Rekordy elementów interfejsu
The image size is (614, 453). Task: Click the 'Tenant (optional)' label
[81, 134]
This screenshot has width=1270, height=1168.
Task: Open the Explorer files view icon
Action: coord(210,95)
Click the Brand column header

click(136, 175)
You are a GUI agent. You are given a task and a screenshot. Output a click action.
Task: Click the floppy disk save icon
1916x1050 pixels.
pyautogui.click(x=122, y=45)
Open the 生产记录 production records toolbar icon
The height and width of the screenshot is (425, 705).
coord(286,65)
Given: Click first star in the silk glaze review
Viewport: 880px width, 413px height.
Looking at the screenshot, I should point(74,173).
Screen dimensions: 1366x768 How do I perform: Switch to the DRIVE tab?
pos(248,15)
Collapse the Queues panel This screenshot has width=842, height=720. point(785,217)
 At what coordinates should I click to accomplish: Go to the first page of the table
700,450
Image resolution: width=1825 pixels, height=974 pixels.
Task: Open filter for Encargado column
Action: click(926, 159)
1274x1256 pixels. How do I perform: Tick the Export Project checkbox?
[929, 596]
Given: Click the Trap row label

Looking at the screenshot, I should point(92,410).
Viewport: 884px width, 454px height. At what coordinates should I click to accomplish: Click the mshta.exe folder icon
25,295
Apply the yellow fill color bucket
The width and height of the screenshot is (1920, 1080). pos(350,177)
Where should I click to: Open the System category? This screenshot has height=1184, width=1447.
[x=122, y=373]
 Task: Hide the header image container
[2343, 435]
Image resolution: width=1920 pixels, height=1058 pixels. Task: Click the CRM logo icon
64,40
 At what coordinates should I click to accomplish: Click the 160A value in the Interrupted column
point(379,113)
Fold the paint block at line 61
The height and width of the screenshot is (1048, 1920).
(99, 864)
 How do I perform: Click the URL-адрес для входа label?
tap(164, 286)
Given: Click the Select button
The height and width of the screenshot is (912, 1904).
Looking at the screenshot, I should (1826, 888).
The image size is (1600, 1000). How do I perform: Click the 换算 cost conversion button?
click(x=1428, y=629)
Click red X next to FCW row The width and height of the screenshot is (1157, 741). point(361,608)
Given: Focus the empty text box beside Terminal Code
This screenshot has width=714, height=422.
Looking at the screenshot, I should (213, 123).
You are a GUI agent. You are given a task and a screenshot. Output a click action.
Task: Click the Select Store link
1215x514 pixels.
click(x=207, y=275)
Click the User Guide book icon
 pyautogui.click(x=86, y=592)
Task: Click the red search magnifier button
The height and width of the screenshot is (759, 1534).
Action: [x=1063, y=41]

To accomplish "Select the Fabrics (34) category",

> **Do zrobienia**: Ile wierszy w powyższych rekordach zawiera słowo „coordinates”? Podaj wyłącznie liczbę.

> **Pełna odpowiedź**: 3